Hi! I thought I recognized this thread
Yes, I am the culprit of the "hub page" suggestion.
I call a page a "hub page" if it functions like the center of a wheel with a bunch of spokes attached to it. Okay, so for example, you have a store selling sweaters. All of your seaters have a specific part number based on size, color and style. You have some choices. You could create a separate page for every part number. However, this quickly becomes a daunting task for you, and an impossible site to navigate for your customers because you could have 200 separate product pages all for the same sweater, with the only difference being size and color.
Instead, you could create a "parent" page that is just for this one particular style of sweater. You create "children" pages for all the possible sizes and colors. You then allow your customer to select size and color either via dropdown menus, charts or whatever seems best for a particular product. You set all these product pages as either "children" of the parent product or attach their part number to specific options, so that when that option is chosen that part number goes in the cart.
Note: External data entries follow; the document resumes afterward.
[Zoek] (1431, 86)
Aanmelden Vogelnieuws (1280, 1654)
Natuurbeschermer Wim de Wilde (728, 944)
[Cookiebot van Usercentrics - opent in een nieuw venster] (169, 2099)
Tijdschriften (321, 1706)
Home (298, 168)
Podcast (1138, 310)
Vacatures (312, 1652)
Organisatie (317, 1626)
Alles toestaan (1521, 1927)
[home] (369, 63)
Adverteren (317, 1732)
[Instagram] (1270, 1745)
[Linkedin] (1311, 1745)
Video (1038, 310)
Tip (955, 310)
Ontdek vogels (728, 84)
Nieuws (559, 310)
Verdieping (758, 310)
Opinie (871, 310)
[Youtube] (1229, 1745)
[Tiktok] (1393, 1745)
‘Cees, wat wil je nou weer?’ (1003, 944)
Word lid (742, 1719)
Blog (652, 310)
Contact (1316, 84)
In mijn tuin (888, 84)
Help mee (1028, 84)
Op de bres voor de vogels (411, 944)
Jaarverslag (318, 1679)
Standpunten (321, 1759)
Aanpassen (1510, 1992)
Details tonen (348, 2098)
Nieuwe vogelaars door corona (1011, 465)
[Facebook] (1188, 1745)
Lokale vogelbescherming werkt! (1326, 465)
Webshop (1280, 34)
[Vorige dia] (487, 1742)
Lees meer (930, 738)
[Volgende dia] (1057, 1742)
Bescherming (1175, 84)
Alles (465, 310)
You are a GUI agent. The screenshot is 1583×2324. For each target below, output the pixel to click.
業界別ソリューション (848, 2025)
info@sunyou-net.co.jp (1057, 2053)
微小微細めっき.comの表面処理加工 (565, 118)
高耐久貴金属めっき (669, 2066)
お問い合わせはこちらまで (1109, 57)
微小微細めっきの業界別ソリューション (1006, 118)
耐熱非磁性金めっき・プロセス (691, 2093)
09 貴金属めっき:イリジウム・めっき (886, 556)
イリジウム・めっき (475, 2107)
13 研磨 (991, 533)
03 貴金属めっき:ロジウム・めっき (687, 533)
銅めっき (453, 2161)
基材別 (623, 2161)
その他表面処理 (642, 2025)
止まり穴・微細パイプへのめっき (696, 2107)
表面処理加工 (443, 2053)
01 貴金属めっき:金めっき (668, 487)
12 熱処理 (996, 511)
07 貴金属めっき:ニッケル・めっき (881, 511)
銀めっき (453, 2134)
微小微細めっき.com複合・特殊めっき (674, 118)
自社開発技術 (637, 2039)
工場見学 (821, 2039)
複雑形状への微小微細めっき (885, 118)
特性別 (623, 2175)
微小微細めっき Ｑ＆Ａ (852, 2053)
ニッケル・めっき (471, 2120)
The customer never actually sees an individual product page for that color and size of sweater, it simply exists in the back end as a means of allowing your customer to pick specific items from your inventory.
So, you see, because you created (technically) separate product pages, you technically have a whole bunch of URLs but all circling around or connected to the parent page. The individual part number "pages" are like spokes on a wheel connected to a parent "hub" page.
Now, all that being said...a hub page on a content site can follow the same principle, however for completely different reasons. This even happens in e-commerce. For example, say you sell clothing. On your site, you also have size charts. From every clothing page you link to your size chart page. In that case your size chart page becomes a "hub." Hub pages tend to outrank other pages because you are pointing to them with lots of your pages, indicating to both visitors and search engines that they are somehow especially significant.
So, on the one hand a hub page can be used for online merchandising, on the other it can be used as an important reference point for visitors. The simplest version of a hub page would probably be a main category page on a Website.
This is really my own viewpoint. I have had extremely good results ranking well for hub pages. I am interested to know what others think and how they explain the concept.